[YOUR ASSIGNMENT]: Give back, exactly and with nothing added, the lines that run from the one containing "Select the 串行等待 radio button" to the final line below.

** DATA TO PROCESS follows **

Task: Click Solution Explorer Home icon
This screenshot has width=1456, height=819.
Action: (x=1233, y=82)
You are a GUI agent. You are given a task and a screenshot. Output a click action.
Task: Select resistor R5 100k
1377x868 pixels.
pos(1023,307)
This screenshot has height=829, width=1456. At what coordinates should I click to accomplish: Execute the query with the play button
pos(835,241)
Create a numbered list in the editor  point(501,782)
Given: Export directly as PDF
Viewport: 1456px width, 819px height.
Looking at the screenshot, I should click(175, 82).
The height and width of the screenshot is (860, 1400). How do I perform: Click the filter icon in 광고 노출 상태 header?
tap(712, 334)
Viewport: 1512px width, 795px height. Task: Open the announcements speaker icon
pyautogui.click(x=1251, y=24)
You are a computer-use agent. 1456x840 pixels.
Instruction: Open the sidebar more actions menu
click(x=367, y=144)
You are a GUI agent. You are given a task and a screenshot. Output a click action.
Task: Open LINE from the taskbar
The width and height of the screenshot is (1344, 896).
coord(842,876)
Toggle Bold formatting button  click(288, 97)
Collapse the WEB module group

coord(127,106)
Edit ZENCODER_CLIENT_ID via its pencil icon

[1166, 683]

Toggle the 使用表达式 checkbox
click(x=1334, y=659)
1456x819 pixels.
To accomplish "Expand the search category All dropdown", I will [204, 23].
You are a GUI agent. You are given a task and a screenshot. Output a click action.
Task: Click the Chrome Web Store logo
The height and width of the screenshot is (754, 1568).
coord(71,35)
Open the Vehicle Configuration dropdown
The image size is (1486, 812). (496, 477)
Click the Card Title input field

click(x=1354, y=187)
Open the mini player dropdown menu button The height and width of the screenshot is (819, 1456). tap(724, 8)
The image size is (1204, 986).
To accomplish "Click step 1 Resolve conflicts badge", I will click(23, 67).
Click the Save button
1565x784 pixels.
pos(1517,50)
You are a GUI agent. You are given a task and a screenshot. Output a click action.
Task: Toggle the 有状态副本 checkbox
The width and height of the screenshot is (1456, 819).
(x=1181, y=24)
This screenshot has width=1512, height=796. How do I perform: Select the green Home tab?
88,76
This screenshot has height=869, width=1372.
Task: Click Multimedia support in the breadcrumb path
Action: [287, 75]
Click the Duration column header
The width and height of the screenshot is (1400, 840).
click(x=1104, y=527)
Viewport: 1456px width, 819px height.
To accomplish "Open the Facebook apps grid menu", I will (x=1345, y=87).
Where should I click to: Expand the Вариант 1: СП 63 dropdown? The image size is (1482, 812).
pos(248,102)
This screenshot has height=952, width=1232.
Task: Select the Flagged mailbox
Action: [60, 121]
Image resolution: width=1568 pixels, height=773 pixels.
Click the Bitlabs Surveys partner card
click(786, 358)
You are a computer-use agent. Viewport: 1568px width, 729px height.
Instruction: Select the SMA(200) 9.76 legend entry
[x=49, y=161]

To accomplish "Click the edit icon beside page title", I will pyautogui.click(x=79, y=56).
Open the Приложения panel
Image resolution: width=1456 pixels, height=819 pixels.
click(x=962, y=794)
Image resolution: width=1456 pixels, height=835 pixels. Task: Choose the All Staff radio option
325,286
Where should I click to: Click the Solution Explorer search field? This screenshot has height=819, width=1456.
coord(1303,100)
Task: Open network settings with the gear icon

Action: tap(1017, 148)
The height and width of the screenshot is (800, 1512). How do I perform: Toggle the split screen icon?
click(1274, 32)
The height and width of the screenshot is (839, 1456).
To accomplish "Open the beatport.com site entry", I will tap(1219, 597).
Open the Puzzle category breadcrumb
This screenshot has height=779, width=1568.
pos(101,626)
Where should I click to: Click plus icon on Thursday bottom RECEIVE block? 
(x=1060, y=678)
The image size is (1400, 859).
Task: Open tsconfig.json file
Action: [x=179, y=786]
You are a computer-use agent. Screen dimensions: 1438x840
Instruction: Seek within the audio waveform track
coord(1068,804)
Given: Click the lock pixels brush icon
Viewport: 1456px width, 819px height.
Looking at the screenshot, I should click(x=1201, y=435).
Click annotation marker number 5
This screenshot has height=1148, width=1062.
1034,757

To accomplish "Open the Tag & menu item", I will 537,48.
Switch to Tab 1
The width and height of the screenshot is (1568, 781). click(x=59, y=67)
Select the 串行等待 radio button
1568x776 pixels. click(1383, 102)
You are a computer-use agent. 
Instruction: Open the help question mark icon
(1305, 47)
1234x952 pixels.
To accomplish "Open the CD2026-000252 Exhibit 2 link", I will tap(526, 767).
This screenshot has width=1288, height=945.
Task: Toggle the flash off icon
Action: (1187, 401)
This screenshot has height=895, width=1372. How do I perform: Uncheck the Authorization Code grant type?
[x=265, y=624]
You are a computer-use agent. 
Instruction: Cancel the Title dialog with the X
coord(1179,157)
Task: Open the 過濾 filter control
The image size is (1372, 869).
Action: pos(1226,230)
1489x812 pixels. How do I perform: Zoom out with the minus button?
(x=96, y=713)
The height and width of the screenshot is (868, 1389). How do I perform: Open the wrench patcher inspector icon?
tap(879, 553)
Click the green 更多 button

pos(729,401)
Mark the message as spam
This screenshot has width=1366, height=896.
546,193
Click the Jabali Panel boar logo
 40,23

** End of DATA TO PROCESS **

[THE ANSWER]:
Select the 串行等待 radio button
1568x776 pixels. click(1383, 102)
You are a computer-use agent. 
Instruction: Open the help question mark icon
(1305, 47)
1234x952 pixels.
To accomplish "Open the CD2026-000252 Exhibit 2 link", I will tap(526, 767).
This screenshot has width=1288, height=945.
Task: Toggle the flash off icon
Action: (1187, 401)
This screenshot has height=895, width=1372. How do I perform: Uncheck the Authorization Code grant type?
[x=265, y=624]
You are a computer-use agent. 
Instruction: Cancel the Title dialog with the X
coord(1179,157)
Task: Open the 過濾 filter control
The image size is (1372, 869).
Action: pos(1226,230)
1489x812 pixels. How do I perform: Zoom out with the minus button?
(x=96, y=713)
The height and width of the screenshot is (868, 1389). How do I perform: Open the wrench patcher inspector icon?
tap(879, 553)
Click the green 更多 button

pos(729,401)
Mark the message as spam
This screenshot has width=1366, height=896.
546,193
Click the Jabali Panel boar logo
 40,23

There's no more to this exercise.